The White House said earlier this week that Obama would veto the stopgap funding bill if it were sent to him with the provision to end funding for the Affordable Care Act.

Insurance marketplaces where Americans can go to shop for health care coverage open on Oct. 1. An estimated 10 million Latinos are expected to be eligible to get their insurance there. The number does not count people who will qualify for Medicaid or who are not legally in the country.

Dr. Elena Rios, president of the National Hispanic Medical Association, said in the three years of the rollout of Obamacare people have seen some of its benefits, namely that children are able to remain on their parents’ health insurance until age 26 and that insurance companies are prohibited from denying coverage a person has a pre-existing condition.

The law provides for free preventive care such as nutrition counseling and screenings, important for Latinos who have higher rates of diabetes and obesity, Rios said.
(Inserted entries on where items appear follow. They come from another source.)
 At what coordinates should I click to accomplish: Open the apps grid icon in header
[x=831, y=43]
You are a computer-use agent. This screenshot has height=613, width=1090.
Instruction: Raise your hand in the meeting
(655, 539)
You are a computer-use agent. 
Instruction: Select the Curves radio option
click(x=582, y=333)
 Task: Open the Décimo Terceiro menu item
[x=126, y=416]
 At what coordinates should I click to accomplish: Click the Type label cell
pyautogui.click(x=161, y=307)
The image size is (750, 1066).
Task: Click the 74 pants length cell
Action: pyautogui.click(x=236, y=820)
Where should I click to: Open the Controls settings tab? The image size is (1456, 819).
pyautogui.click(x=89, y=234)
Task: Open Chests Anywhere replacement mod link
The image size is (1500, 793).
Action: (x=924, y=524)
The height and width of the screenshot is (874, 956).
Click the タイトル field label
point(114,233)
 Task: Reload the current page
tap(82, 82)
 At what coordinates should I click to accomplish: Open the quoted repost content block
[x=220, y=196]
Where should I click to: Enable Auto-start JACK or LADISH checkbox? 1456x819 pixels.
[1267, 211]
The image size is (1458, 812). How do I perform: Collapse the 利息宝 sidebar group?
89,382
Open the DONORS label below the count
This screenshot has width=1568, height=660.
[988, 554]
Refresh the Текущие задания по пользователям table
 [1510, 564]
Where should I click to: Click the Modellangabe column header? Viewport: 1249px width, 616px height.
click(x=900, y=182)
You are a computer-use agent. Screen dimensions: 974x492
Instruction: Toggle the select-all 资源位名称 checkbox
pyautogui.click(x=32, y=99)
Republicans have crafted what they are calling an alternative health coverage plan that they have said would provide tax credits and lower the cost of insurance.

However, Jennifer Ng’andu, a health expert at the National Council of La Raza, said the Affordable Care Act is already set in stone and the vote comes as the country is on the verge of opening the state health insurance marketplaces.

“For Latinos who stand to benefit the most from the Affordable Care Act,  (the vote) symbolizes that there are people in Congress who are not looking out for their well-being and rather putting politics in front of the well-being of Latinos,” Ng’andu said.

A group of House members from Texas immediately sent a letter they signed to the Senate urging them to “continue the fight to stop Obamacare.  Rep. Bill Flores, R-Texas, referred to the law as an Obama train wreck.

“The House has been vigilant in working to repeal this government takeover of health care – especially now as we are seeing the adverse effects that the implementation of this law is having on business and families alike,” Flores said in a statement. “Now is the time for the Senate to follow the lead of the House and ensure Obamacare is stopped.”

Sen. Ted Cruz, R-Texas, has acknowledged that the House measure was doomed in the Senate. But he also told NBC News Thursday that he was willing to filibuster a government funding bill that includes money for Affordable Care Act.

Sen. Marco Rubio, R-Fla., had joined Cruz in encouraging House members to reject any bill that is returned to them from the Senate without the provision defunding Obamacare.

Latinos are largest minority group in the country, numbering 53 million and making up 17 percent of the population as of last summer.